我當然能看出來那不是摔的而是被人打的,但是我沒有多問,我似乎隱隱約約的明白了什麼。
第二天,我起來的時候看見母親已經不見了,桌子上放着那個坑坑窪窪的鋁飯盒,裏面裝的是昨天剩下的豬肉燉酸菜和白面饅頭,拿起飯盒我就去找亮子和阿楠了。
等到中午開飯的時候,又有一幫人圍到了我身邊,“嚯,不虧是咱民哥,這吃的,大肥肉片子配饅頭,地主級別的啊。”阿楠笑嘻嘻的說。而一邊的亮子卻一聲不吭,吃着自己的大餅子和燉粉條子,他幾口就把粉條子禿嚕完,收起飯盒,盯着我吃。我被他盯得渾身不自在,乾脆不吃了,扣上飯盒蓋,問他:“你**的今天抽的什麼瘋啊,眼珠子讓膠水粘了啊?”亮子卻沒接我的茬,而是拉着我往教室外頭走“跟我出來一趟。”我被他這神經兮兮的舉動搞的很不耐煩“誒呀你有病啊,那外頭多冷啊。”他又沒接茬,強行把我拉出教室,我拗不過他,只好跟他去了。

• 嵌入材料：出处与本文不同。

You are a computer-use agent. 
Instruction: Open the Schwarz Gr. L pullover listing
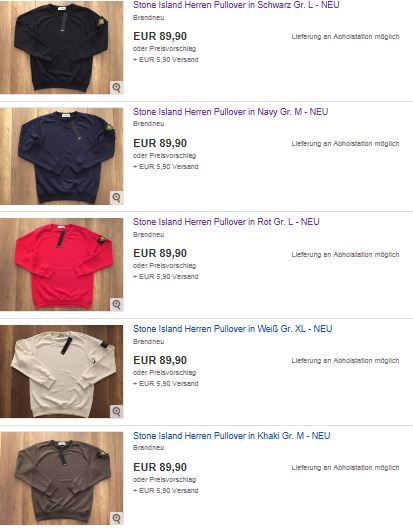(236, 5)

他把我領到牆角,面無表情的問我:“你小子是不是摳皮子去了。”我聽了一愣,然後心頭火起,大罵到:“我*,我tm的怎麼可能去摳皮子?老子就是餓死也不可能幹那破事!”“那你告訴我你錢哪來的,你之前不還說自己家沒錢了嗎,這怎麼又吃上肥肉片子了?”我一時無言以對,吭哧了半天才答到:“還…還能是哪來的,我媽給我的唄。”

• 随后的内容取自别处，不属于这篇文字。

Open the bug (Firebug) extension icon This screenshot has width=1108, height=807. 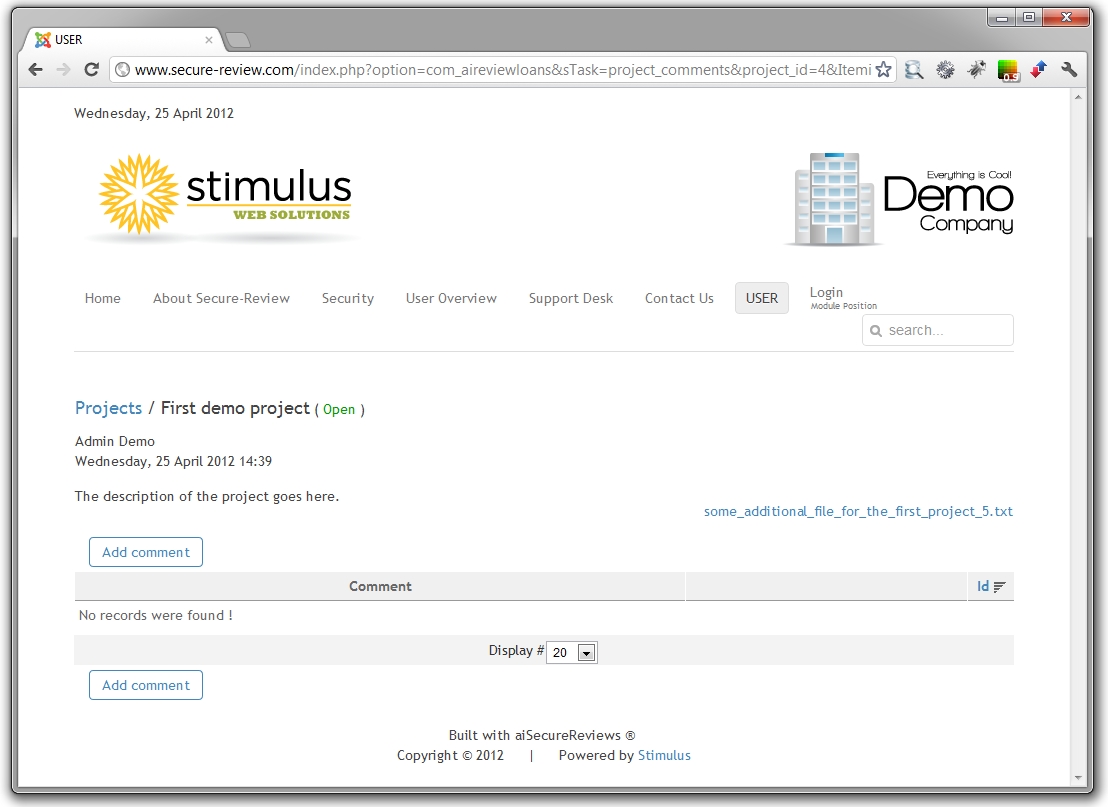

亮子沒再說什麼,和我一起回了教室,我從爐子上又拿起了剩下的半盒燉酸菜接着吃,亮子看了我一眼,就又拉着莫名其妙的阿楠上廁所去了,他只看了我一眼,但我讀懂了他的眼神,那是在警告我,告訴我別幹壞事,不然第一個檢舉我的就會是他。